No Doubt Wisdom Will Die with You!

Now that all three friends have spoken, Job feels free to really lay it on the line, holding nothing back. Nevertheless, he knows how to reply with class, while Zophar on his best day couldn’t rise above being crass. The problem seems to be that Job was willing to step out of the safety of…

Now that all three friends have spoken, Job feels free to really lay it on the line, holding nothing back. Nevertheless, he knows how to reply with class, while Zophar on his best day couldn’t rise above being crass. The problem seems to be that Job was willing to step out of the safety of the crowd and be counted, whether right or wrong. Nevertheless, his friends hunkered down with one another, losing their individuality for the sake of the safety of the crowd. For them one’s own conscience had no meaning. A similar modern proverb might be: The Bible says it; I believe it; that settles it! While on its face, the proverb is true, it usually means what one heard about the Bible, that one believes, and the accepted interpretation settles it. So, I have to ask, where is wisdom or self-governance in that proverb? The presumed wisdom of someone else doesn’t make one wise, simply because he agrees with what is said. It is the responsibility of the one who would be wise to investigate what he hears, carefully consider how he understands that to mean, and decide for himself what has value. Simply adhering to the common opinion adds nothing to one’s wisdom, to say nothing of one’s righteous character.

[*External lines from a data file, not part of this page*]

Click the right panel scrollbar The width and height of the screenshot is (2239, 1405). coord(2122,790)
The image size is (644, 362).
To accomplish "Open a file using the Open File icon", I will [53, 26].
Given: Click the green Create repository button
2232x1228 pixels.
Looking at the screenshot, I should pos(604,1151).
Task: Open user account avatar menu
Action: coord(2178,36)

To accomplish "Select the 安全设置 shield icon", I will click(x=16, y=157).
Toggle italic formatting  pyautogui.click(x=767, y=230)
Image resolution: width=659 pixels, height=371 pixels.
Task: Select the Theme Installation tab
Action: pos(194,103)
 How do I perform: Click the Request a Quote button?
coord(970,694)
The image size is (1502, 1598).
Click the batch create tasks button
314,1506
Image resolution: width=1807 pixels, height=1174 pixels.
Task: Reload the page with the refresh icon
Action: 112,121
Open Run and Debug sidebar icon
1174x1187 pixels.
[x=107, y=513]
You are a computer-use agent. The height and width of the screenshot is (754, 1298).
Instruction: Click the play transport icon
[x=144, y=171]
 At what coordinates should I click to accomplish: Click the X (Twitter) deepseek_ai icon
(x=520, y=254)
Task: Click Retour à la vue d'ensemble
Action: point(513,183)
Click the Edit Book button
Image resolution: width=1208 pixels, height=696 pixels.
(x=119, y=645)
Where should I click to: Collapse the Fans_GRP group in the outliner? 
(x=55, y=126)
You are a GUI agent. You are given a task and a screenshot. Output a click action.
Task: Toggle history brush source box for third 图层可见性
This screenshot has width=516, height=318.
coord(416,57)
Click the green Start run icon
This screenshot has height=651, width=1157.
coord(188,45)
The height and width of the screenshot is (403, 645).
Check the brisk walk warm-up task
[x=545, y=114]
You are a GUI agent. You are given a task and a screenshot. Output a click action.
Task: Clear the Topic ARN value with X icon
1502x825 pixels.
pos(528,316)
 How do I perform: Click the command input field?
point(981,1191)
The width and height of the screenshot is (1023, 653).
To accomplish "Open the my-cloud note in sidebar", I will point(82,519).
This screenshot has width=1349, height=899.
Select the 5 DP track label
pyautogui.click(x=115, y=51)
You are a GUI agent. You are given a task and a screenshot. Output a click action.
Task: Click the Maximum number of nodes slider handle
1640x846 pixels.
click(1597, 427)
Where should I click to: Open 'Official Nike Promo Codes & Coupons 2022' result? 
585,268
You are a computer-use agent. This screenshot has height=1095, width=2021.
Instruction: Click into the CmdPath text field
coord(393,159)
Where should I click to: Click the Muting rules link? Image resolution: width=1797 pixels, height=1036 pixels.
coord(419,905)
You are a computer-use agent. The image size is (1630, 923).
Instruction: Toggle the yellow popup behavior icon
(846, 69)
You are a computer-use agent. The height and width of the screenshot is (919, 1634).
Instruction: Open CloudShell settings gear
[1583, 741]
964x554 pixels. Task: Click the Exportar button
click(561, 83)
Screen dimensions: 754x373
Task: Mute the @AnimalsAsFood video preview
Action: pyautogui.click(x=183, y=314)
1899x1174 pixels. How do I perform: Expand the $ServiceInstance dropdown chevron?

Job waxes ironical in this chapter. Have you ever argued with folks who simply refuse to listen to what you are saying? It is as though they pick out a word or statement you say, but don’t hear its context and can’t wait for you to stop speaking, so they could reply to the word or statement they heard you say. However, how they use what you said is totally unlike the manner in which you delivered it or intended it to be taken. Some folks have a mindset that simply refuses to be challenged. That is, what they believe is true, no matter what evidence to the contrary is offered by others. This is what Job was facing in his friends. They simply wouldn’t listen to or consider anything that might challenge what they believed was true. Their doctrine replaced individual conscience or self-governance. Hence, Job’s sarcasm: No doubt **you** are the people! Wisdom lives and dies with you!!!

Job’s irony has the intended meaning that they and only they had wisdom. The words “the people” should be taken in the sense of how the American Constitution begins: “We the people of the United States of America…” (emphasis mine). They have acted as though they were wisdom personified, and Job should behave as a good little disciple and believe everything that dripped from their lips (Job 12:1-2).

Nevertheless, Job wasn’t having any of it. He retorted that he also knew a thing or two: “I also have understanding, as well as you. I’m not inferior to you…” (Job 12:3). In fact, who doesn’t know these things? In other words, everyone knows God is great; everyone knows his ways cannot be fully understood by man! Everyone knows what you are trying to pass of as the wisdom of the ages, but which you pretend is uniquely understood by you alone. In other words, who are you trying to impress? If Job wasn’t in so much pain, he’d probably be laughing at this point.

Although Job complains that he has not been treated with the respect due him by any of his friends, I believe he is addressing Zophar’s remarks in particular in verse-4. He says he has been laughed at and mocked, but it is they (particularly Zophar; Job 11:2-3, 11-12, 20) who had mocked him. Yet, Job had been a prayerful man, and he knows that the Lord had answered his prayers, yet his friends mock him, laugh him to scorn, saying he is a wicked man. Although they knew very well that he had been righteous (Job 4:3-4), yet not once did they take this into consideration, when they spoke against him (Job 12:4).

Job sees himself as a man who has slipped from the high esteem in which others once held him, when he was prosperous. However, now that calamity has stricken him down, others, including his friends, rebuke him and have taken the position that he was a wicked man (Job 12:5). His friends are at ease, holding to the presumed security of traditional truth, truth held by all others, namely, that misfortune is a sign of the Lord’s disfavor and judgment (cp. Psalm 38:16). In other words, everyone believed Job had left the path of righteous behavior and has come under the wrathful hand of God (cp. Psalm 44:18).

Nevertheless, the proof that such a doctrine is false is plainly understood in the fact that criminals prosper in this world (Job 12:6). They provoke God, yet, rather than judging them, God brings the innocent into their hands! Why is that? If Job, who had often taken up the cause of the weak and helpless (cp. Job 4:3-4), is punished for presumed wickedness (cp. Job 6:24), why hasn’t the Lord judged the wicked who don’t hide their evil behavior?